Review of the " Medical Exemption from Vaccination" form dated 11/24/21, indicated Employee E1 received a medical exemption for natural immunity (condition from having a Covid-19 previous infection where there is an increased level of special antibodies in the blood that fights reinfection).

Review of the CDC "Interim Clinical Considerations for Use of COVID-19 Vaccines Currently Approved or Authorized in the United States" dated 4/21/22, which provides information on contraindication and precautions, does not include Natural Immunity as contraindications to receiving the COVID-19 vaccine.

Interview on 12/20/22, at 4:30 p.m. the Nursing Home Administrator, Director of Nursing, and the Infection Control Nurse E2 confirmed that the facility failed to ensure that medical exemptions were only issued for contraindications related to recognized clinical reasons for one of three employees (Employee E1).

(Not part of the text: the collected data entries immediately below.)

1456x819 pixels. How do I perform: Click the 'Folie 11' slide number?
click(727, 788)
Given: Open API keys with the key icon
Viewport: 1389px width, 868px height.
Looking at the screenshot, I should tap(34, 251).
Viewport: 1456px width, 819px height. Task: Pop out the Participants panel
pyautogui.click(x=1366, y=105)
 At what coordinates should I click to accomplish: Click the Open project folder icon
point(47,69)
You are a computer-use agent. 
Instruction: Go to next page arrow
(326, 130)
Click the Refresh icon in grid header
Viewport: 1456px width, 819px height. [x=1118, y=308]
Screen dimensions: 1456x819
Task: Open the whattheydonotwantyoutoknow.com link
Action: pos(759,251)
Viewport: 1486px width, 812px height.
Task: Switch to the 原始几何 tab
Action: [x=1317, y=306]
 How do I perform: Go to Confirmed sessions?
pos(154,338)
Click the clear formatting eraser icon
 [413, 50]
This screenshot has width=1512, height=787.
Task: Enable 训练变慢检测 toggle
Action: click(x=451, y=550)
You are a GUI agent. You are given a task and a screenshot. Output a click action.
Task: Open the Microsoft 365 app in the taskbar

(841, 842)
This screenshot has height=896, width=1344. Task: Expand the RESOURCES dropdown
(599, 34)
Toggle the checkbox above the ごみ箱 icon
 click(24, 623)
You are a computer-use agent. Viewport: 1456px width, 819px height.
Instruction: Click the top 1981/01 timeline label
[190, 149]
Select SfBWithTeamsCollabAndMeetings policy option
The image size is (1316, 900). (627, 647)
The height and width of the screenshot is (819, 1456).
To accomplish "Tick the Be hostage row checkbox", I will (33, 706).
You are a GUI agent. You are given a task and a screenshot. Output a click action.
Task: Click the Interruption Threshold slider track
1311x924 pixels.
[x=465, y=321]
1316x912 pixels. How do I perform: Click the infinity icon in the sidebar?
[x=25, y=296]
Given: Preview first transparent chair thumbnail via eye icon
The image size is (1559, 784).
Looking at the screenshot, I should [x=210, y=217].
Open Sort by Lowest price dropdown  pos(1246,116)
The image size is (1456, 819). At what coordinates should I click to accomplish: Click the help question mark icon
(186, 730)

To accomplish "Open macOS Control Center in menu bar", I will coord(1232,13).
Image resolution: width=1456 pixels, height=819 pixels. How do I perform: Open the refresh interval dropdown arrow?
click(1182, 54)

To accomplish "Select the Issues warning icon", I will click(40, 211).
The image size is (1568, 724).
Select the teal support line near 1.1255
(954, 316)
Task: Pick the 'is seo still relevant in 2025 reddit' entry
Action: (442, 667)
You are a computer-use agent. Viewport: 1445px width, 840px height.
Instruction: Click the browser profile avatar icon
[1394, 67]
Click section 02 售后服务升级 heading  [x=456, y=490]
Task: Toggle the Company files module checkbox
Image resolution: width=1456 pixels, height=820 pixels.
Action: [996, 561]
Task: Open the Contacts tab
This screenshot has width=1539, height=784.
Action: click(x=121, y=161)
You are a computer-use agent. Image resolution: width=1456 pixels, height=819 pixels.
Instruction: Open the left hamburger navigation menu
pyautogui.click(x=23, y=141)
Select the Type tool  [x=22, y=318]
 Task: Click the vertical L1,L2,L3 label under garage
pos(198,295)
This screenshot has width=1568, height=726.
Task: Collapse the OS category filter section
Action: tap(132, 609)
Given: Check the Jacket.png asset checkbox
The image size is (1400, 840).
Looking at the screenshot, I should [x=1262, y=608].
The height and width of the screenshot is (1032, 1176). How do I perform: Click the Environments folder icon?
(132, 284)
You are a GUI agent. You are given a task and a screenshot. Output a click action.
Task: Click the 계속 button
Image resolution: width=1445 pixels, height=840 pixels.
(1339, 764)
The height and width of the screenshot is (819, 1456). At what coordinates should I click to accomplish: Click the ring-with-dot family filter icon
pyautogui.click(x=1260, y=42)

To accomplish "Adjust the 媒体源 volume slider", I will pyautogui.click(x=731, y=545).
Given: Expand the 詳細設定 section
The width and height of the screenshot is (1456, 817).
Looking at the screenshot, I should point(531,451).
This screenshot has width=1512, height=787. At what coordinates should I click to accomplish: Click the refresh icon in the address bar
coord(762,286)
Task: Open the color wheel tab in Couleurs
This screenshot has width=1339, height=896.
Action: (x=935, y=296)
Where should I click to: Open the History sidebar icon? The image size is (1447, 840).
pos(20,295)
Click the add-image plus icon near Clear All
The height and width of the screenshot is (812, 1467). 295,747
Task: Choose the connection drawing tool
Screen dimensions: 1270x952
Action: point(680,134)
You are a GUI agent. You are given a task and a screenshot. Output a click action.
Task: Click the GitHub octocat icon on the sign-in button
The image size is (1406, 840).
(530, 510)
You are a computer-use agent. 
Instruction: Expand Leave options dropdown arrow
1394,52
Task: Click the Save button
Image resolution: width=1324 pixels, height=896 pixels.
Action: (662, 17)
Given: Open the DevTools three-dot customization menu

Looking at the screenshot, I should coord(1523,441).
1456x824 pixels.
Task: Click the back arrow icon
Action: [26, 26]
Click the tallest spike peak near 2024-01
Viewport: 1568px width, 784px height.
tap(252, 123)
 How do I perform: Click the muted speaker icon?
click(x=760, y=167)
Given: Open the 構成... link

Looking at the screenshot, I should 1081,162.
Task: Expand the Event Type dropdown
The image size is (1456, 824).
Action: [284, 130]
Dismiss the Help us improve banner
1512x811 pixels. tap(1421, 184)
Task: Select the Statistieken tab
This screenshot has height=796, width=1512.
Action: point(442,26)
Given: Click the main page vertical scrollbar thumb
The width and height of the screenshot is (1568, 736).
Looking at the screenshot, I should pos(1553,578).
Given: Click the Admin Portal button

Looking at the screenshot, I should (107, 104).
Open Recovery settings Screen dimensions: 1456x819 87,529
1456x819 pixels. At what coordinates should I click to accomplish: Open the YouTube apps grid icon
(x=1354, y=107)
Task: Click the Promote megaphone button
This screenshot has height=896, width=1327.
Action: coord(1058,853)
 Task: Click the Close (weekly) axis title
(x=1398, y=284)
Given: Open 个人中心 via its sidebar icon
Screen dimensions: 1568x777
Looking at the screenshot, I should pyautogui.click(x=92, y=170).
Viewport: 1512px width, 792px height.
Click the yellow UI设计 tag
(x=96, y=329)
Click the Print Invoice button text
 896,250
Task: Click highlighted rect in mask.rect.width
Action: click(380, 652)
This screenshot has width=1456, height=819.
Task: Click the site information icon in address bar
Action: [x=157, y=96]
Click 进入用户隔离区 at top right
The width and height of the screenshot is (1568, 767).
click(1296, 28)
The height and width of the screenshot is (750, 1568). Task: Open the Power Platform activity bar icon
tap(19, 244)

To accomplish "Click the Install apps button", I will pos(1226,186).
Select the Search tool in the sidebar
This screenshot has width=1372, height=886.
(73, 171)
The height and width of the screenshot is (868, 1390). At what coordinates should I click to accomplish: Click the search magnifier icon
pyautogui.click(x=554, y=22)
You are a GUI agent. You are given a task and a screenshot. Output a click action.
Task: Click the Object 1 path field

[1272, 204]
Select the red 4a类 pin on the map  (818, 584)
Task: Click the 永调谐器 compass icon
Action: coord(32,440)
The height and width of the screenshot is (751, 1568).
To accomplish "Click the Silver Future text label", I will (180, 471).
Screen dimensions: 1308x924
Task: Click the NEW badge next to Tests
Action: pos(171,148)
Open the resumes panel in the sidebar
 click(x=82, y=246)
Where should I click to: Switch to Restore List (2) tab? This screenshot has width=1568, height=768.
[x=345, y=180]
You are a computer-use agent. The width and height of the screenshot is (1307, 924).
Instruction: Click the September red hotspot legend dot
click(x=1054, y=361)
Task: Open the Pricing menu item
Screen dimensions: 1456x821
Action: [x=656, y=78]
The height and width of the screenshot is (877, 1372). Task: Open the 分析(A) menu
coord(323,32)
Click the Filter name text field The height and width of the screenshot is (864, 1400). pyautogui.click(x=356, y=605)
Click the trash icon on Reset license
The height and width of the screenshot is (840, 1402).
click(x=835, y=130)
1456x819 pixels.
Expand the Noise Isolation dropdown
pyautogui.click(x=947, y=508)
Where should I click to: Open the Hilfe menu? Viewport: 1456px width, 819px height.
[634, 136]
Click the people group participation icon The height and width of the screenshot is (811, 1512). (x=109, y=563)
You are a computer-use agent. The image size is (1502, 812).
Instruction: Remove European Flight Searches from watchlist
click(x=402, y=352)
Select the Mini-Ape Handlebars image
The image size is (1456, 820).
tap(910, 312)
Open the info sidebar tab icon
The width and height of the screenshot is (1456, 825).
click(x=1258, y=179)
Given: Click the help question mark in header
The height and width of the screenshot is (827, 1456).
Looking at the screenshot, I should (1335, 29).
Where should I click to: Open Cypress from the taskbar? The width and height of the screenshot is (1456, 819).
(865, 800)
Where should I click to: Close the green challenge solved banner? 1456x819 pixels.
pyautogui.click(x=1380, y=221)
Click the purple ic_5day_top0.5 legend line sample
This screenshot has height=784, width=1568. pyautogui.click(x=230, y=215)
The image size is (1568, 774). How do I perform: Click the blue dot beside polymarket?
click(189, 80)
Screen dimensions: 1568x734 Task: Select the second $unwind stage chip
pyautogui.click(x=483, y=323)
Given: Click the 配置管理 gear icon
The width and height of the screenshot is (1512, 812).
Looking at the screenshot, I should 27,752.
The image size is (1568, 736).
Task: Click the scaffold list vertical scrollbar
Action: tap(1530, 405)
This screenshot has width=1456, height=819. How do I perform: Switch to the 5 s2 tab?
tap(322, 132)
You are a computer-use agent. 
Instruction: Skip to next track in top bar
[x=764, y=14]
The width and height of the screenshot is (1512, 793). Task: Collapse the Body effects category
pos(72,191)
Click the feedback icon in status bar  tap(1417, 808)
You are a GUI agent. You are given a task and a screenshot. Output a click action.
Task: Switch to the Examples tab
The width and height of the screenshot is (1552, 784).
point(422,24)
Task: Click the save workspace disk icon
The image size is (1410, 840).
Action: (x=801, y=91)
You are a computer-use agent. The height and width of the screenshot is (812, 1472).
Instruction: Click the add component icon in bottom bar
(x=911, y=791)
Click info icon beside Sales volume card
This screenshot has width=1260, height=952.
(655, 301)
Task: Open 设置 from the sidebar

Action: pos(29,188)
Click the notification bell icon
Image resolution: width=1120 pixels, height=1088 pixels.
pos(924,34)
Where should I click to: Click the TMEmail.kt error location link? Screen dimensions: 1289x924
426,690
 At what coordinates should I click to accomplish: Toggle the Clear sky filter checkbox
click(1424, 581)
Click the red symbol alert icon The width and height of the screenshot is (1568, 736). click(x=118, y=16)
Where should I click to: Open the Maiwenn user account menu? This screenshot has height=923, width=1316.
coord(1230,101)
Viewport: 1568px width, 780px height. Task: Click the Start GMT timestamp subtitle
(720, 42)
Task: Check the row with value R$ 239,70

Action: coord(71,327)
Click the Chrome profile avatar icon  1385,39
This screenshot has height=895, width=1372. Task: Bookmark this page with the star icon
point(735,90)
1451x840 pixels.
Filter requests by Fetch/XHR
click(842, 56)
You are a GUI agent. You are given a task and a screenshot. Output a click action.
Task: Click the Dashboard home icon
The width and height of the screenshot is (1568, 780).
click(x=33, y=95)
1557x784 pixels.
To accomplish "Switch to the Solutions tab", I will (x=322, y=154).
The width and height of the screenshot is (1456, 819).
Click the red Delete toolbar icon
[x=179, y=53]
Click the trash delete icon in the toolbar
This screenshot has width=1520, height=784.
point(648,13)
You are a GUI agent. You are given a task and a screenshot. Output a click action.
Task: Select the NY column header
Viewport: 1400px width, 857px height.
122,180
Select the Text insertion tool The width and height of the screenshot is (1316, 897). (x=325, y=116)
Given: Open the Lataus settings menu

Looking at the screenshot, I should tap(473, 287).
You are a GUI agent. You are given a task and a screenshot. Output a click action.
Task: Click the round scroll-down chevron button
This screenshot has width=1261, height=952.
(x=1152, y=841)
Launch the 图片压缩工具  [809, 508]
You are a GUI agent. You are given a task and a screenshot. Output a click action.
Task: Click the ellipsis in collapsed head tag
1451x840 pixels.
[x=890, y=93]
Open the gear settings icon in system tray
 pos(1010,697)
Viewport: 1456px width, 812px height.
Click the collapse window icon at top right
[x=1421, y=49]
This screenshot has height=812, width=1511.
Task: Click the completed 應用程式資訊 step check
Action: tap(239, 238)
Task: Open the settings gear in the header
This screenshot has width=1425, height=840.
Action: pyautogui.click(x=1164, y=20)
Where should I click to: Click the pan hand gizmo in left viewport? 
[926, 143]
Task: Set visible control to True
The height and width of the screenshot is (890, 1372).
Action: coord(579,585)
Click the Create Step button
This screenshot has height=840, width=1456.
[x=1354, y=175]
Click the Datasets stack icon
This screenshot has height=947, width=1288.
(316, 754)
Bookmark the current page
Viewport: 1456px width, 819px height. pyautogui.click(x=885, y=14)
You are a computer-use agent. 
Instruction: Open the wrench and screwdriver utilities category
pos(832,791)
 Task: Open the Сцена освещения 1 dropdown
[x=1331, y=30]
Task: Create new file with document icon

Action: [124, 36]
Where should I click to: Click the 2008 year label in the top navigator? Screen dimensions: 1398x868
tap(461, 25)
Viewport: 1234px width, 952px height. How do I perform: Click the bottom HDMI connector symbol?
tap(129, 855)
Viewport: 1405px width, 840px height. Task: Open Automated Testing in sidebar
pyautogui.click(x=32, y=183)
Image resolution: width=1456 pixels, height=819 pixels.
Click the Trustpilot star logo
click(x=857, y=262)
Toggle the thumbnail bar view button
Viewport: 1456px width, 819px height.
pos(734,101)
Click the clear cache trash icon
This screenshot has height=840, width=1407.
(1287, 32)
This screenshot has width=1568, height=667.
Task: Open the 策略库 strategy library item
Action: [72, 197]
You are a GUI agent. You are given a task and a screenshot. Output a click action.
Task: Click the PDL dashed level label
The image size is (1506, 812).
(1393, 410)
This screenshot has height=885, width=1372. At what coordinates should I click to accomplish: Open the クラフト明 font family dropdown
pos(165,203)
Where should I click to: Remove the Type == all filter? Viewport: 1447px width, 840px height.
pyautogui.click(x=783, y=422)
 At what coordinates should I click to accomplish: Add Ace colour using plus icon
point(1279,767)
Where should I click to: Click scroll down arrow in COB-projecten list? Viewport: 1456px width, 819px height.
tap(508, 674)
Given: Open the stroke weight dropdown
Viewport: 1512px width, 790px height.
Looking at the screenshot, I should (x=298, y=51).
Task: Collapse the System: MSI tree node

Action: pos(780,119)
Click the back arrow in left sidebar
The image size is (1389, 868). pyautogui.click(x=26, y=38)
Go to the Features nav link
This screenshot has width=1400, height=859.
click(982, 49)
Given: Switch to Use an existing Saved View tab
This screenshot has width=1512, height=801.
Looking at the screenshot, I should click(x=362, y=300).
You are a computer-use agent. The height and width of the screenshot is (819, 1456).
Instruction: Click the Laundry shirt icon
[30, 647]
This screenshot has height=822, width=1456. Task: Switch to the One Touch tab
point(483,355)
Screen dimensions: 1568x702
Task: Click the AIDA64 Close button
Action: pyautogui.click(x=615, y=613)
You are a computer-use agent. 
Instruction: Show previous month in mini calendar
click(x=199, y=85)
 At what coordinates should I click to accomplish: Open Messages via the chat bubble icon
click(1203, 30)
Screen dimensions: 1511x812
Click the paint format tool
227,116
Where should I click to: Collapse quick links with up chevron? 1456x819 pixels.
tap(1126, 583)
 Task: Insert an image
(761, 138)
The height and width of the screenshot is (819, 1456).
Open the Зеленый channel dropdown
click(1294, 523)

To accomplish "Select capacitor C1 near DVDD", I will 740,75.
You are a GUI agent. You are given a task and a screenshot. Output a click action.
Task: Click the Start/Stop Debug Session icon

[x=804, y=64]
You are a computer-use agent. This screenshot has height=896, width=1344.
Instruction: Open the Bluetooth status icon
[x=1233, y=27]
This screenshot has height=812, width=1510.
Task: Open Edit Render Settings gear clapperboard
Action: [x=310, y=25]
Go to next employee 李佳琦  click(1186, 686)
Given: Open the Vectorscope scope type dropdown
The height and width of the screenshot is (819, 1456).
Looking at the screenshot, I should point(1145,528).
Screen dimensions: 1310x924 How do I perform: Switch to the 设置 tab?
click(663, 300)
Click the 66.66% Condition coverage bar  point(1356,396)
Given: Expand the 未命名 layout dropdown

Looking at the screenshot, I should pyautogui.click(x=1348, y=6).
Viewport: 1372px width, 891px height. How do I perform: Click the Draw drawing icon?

28 Pa. Code 201.18 (b)(1)(3) Management.

28 Pa. Code 201.18 (b)(1)(3) Management.


 Plan of Correction - To be completed: 01/15/2023

1. Facility administration met with employee E1. A vaccine exemption was requested and granted based on sincerely held religious belief.

2. An audit was conducted of employee medical exemptions with no further issues identified.

3. Infection control nurse was provided education on medical exemptions by director of nursing.

4. New employee medical vaccine exemption requests will be audited weekly x 3 weeks, then monthly x 2 months to ensure compliance with exemption guidelines.